É espectáculo inesperado ver socialistas e comunistas, verdadeiros bolchevistas, reclamar o direito de levar a cabo a liturgia democrática e o dever da República de realizar as comemorações celebrativas, enquanto Republicanos jacobinos criticam a operação com veemência! Recordar antigos revolucionários que, em seu tempo, consideravam os republicanos das romagens do 5 de Outubro uns patetas impotentes que pouco mais valiam do que discursos vácuos e ramos de flores nos cemitérios… Vê-los hoje a exigir celebração dá vontade de sorrir… Recordar Republicanos maçónicos que, durante décadas, nunca falhavam as romagens da República e vê-los agora a considerar de mau gosto umas pindéricas festas do 25 de Abril provoca estupefacção!

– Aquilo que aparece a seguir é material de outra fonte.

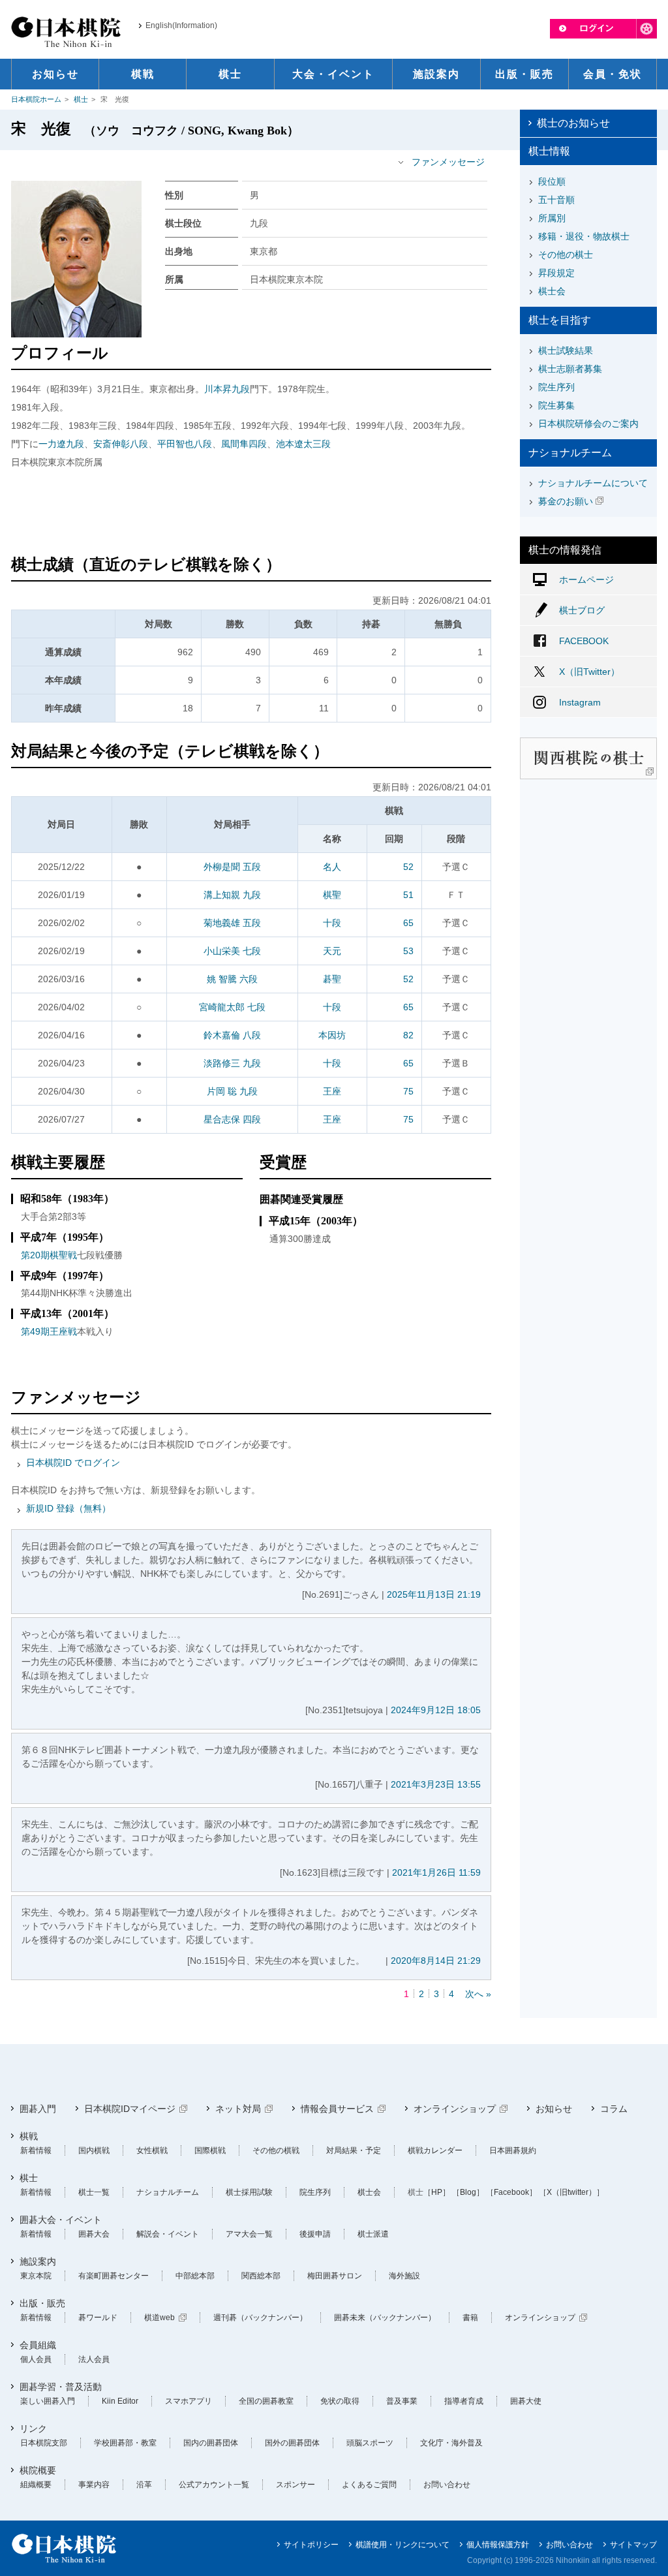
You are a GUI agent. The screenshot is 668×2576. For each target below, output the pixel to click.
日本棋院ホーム (36, 99)
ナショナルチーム (167, 2192)
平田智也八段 (184, 444)
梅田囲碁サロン (334, 2275)
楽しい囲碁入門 (47, 2401)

Ver e ouvir conservadores, nacionalistas, liberais e democratas de direita aproveitar a pandemia para finalmente se exprimirem contra a democracia, o Parlamento, a Assembleia da República e os seus deputados, mas em nome da decência e da liberdade, é quase cómico.
E, no entanto, é tudo tão simples… As comemorações do 25 de Abril são obsoletas. Mas são inocentes e não prejudicam ninguém, a não ser a democracia. As celebrações do 25 de Abril em plena quarentena são absurdas. Mas inofensivas, a não ser para quem lá for sem protecção profilática. Criticar seriamente estas festividades é perda de tempo e desperdiçar argumentos.
Esta polémica tem revelado o pior do ambiente em que vivemos. Assim como as dimensões mais sombrias da democracia que temos. Um projecto inconsequente obrigou pessoas e instituições a tomar posição com ar desassombrado e solene. Os políticos pensam que agredir a população é a melhor maneira de salvar a política. Os democratas sentem-se no dever de recordar aos cidadãos que eles são os proprietários. Os Jacobinos repetem os mesmos erros de sempre, fecham as portas, protegem as suas hostes, expulsam os liberais e os conservadores, mandam calar os oposicionistas, insultam as vozes livres.
Os democratas de consciência pesada entendem que não podem deixar de tomar partido, sob pena de serem considerados fascistas. Socialistas e comunistas entendem que este é o momento de cerrar fileiras por um novo bloco histórico de esquerda, mesmo que tenham de se aliar com simples democratas e republicanos filhos de Portugueses honrados! Ateus defendem as cerimónias de Páscoa, ora silenciadas, argumento bom para criticar a excepção aberta para estas tristes festas de Abril. Arruaceiros por inclinação, os populistas de esquerda revelam uma propensão inesperada para o bom comportamento institucional.
Realizar as comemorações do 25 de Abril em quarentena, depois de proibir funerais e baptizados, aulas e cinemas, missas e jantares, concertos e velórios, é simplesmente ridículo, revela políticos inseguros, pobres diabos novos ricos da política… Criticar a sua realização com fúria redentora e hordas de cavaleiros da virtude e aproveitar para desencadear uma operação de limpeza moral é tão caricato quanto levar a cabo cerimónia tão patética.